The Quoteriser, Version 2.10

Database Compiler

Contents:

  1. Introduction
  2. Using quoterc
  3. Command files
  4. Format strings
  5. Examples
    1. An author database
    2. A quote database
  6. Error messages

Introduction

Note: The Quoteriser's database compiler is somewhat experimental. I had originally planned it for version 3.00, but I fast-tracked development because I wanted to use it for something. Future versions may not be back-compatible with this version, so please don't get too carried away with the current version.

The Quoteriser's database compiler is a utility for compiling quote and author databases from text files, or de-compiling databases into a text file format. It was written with the intention of converting plain text quote dictionaries and similar things into Quoteriser databases.

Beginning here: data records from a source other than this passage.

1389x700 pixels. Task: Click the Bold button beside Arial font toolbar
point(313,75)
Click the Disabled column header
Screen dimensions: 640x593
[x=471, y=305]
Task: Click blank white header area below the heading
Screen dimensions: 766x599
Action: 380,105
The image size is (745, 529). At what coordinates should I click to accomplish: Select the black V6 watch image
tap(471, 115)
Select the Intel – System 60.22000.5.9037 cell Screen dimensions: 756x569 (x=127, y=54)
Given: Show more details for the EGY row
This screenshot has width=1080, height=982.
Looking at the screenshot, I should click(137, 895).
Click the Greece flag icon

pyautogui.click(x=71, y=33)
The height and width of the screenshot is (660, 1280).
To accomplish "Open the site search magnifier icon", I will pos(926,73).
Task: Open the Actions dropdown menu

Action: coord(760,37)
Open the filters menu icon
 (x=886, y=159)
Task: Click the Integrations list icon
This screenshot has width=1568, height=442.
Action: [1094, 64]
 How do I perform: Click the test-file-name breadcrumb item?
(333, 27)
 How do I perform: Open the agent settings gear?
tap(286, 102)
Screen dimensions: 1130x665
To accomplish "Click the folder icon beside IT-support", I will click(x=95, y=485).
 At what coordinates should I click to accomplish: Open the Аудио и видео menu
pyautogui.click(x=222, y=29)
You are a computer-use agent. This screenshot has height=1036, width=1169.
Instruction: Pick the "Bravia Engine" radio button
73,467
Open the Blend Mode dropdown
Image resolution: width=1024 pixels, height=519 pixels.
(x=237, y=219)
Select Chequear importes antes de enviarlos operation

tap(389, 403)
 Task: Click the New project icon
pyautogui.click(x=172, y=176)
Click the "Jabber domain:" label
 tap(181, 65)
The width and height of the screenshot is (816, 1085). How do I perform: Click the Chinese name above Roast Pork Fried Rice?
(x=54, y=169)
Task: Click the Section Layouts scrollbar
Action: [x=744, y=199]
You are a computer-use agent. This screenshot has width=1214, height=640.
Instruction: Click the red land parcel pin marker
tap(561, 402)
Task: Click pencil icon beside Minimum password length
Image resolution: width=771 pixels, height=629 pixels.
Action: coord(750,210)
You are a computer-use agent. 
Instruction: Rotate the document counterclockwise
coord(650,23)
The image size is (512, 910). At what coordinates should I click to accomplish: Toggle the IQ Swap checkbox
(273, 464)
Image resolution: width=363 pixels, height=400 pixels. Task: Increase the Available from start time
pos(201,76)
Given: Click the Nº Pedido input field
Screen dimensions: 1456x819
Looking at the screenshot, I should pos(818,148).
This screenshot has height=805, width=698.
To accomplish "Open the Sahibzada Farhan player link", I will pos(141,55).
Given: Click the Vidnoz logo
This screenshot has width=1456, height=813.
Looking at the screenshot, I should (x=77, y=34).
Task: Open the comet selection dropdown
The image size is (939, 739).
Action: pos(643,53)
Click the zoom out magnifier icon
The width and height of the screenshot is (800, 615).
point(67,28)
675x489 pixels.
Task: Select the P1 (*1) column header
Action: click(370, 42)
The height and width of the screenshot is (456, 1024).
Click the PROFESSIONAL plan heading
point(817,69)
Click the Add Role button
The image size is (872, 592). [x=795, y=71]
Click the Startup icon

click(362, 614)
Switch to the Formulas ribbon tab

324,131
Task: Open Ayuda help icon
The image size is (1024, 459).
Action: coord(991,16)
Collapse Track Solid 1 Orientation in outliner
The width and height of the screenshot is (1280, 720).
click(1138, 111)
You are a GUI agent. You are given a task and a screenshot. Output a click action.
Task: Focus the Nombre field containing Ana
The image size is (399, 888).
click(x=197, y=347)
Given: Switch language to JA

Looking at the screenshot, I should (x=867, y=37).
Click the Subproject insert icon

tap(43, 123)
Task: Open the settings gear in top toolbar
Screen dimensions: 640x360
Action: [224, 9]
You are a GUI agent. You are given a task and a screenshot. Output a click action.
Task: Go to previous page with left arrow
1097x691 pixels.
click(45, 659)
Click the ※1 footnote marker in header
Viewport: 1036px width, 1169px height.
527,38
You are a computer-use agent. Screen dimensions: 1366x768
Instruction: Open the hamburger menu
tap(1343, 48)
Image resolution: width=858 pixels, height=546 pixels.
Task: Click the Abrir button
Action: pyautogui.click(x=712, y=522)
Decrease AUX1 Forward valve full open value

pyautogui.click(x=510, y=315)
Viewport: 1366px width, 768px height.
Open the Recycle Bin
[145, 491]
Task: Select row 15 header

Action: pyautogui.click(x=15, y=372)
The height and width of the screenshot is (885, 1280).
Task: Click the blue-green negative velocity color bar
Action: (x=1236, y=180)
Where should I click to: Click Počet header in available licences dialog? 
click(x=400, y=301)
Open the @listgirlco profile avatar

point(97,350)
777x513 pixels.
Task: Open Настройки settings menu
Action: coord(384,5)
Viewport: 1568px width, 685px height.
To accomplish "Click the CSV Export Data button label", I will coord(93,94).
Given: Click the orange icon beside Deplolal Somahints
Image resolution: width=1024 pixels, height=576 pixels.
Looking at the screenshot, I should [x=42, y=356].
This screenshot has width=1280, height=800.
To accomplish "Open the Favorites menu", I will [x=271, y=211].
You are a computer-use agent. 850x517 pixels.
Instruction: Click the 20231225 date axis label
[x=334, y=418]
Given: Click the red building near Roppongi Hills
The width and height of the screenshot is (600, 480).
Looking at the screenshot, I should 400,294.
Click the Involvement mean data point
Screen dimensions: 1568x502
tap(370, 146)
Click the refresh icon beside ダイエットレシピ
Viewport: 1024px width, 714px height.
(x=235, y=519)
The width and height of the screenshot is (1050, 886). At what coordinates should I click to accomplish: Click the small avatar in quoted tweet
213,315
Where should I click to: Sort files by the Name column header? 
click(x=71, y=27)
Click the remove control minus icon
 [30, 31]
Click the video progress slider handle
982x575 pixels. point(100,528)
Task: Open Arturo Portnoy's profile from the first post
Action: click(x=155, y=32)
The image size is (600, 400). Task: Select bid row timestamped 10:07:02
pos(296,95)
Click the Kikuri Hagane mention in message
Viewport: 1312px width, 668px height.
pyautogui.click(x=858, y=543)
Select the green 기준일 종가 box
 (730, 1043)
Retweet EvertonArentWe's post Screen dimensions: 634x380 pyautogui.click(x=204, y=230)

Some users may also find it easier to enter large amounts of data using the compiler rather than by using the GUI. If the Quoteriser has been compiled for a non-OS/2 system, of course, there will be no GUI at all (unless the user also has an OS/2 version somewhere).

The database compiler is probably the simplest program possible for the job. The author could have spend a lot of time writing a fantastically sophisticated compiler that could (say) compile the Bible into all its proper verses from some free-format text file. However, if the user could program such a sophisticated Quoteriser, the user can probably also use one of the many good text-manipulation languages (such as Perl) to convert his or her free-format Bible (or whatever) into the stricter format required by the Quoteriser.


Using quoterc

The command line syntax for quoterc is:

quoterc <command1> [<command2>] [<command3>] ...

where <commandN>'s are the names of command files, the format of which is described in the command files section below. Command files are usually given the extension .qc, which can be omitted from the command line, if desired.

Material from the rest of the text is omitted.